Everybody agrees, more or less, that art is less important than life. And yet, when confronted with a choice between caring about art and caring about life, people will often choose art as the thing to pay attention to. When John Lennon said wonderingly that the Beatles meant more to many kids than Christ, he was recognizing a modern truth. Art is religion; violate its tenets at your peril.
Dennis Jett at The New Republic violated the tenets. In a piece last week, Jett, a professor of international relations at Penn State, wrote about America's war on terror. He pegged his discussion to the trailer for the film American Sniper. As Jett says, the trailer presents Navy SEAL and sniper Chris Kyle as being torn by moral questions as he puts various targets in his sites.
Jett points out that this is disingenuous. In his autobiography, Kyle was not plagued by doubts; on the contrary, he was eager to shoot any male between about 16 and 65, and was pissed he wasn't given a freer hand to kill. Jett argues that Hollywood films like Zero Dark Thirty tend to create moral quandaries for the purposes of drama. The "complexity" which makes the films seem deep is actually, Jett suggests, shilly-shallying and unrealistic. Sometimes the truth is simple; torture is wrong, the murdering sniper had no particular qualms about killing people. Jett concludes that, if the film were to follow through on the trailer, it would be fundamentally misleading.
So, to me, there's a lot more there than you'd usually get in an article about a film. Jett addresses important issues about how we sell the war on terror to ourselves. He writes about how calls for nuance and complexity can be a way to avoid discussing difficult issues, rather than some sort of courageous embrace of truth. It's not a long essay, and its ambitions aren't enormous, but as Internet think pieces go, it was more worthwhile and enlightening than most.
The Internet, though, disagrees with me. To the vast majority of people I saw discussing this piece on Twitter, everything in this essay up to now is irrelevant except for one, vital piece of information. Jett wrote about the trailer. He hadn't seen the film.
Of course, Jett makes it clear he didn't see the film. There isn't any deception. But for commenters, the issue isn't deception. It's art. Issues around the war on terror are secondary; what matters is a fair assessment of the aesthetic object, the film. And "art" here is specifically defined. The trailer doesn't count; Hollywood says the main thing is the film, so the thing you have to talk about is the film. Otherwise you're lazy—even if you've read the autobiography.
The trailer will probably be seen by more people than the film, so if you're discussing dissemination of ideas, focusing on the trailer makes a certain amount of sense. And more than that, if as a critic you have something to say about the trailer, what's wrong with saying it? This is the piece of culture you have in front of you; why should you be required to talk about something else instead? If he goes to see the film and it’s different than the trailer, I'd be interested in hearing him talk about that. But there's no reason he should have to, unless you feel like Hollywood's particular vision of its own product and how it should be approached is more important (and overshadows) discussion of the war on terror itself.
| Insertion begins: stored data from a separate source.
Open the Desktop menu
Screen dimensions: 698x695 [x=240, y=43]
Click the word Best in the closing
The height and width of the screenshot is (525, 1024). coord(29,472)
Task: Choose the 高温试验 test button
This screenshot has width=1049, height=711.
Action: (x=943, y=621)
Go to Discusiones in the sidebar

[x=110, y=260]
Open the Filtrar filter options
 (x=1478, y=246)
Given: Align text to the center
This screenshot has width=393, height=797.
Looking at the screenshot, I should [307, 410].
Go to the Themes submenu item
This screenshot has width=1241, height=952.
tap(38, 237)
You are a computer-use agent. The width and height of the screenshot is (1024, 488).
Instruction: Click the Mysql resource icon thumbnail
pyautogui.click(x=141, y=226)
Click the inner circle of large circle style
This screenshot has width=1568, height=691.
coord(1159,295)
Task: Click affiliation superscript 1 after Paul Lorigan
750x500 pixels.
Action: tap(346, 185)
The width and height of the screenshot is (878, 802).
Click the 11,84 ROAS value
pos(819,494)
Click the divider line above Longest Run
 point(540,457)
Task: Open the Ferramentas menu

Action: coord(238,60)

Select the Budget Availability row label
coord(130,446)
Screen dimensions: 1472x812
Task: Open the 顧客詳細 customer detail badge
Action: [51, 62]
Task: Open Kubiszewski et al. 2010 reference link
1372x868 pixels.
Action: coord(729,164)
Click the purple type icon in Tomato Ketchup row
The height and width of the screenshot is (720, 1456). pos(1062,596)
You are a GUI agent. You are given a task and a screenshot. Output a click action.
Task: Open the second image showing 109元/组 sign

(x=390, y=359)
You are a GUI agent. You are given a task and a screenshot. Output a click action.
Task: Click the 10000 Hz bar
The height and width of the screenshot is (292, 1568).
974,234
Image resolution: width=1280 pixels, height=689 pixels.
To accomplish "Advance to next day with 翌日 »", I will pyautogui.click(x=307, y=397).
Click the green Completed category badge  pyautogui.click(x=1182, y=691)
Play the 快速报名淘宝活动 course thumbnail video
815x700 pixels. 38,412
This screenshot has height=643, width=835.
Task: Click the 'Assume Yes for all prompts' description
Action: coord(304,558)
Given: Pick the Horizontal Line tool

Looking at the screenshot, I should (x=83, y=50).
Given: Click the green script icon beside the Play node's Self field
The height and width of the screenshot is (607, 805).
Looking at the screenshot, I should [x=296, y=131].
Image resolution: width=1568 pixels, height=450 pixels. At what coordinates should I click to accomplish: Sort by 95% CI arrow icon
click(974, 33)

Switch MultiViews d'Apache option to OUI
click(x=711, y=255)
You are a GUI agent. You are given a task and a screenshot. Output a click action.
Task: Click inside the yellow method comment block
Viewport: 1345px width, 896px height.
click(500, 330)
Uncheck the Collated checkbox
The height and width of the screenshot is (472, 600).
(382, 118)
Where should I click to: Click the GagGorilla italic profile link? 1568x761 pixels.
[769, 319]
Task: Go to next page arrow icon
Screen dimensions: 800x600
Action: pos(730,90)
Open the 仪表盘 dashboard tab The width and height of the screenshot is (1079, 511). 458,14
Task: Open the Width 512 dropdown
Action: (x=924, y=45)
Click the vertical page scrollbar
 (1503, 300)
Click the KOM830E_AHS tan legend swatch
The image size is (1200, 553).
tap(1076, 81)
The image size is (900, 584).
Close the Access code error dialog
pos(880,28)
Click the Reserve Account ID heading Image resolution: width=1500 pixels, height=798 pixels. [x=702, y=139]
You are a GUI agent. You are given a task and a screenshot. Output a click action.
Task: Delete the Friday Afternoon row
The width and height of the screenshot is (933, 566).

You could see this as reverence for art winning out over reverence for reality. But criticism is an aesthetic object as well—and an older one than film. Insisting that criticism be subordinate to movies seems less like a plea for the integrity of art, and more like an assertion of fandom rights. People are fans of film; no one really cares much about criticism. Therefore film is the thing that matters; criticism has to be fair to, and deferential to, film, or else ridicule and scorn will be unleashed. As so often, a charge of lack of professionalism boils down to anger that someone, somewhere, hasn't jumped through your particular hoops. And so, as Jett says, the genre of complex, morally ambiguous big-budget Hollywood drama puts a limit on what you're allowed to say, or think, or hear.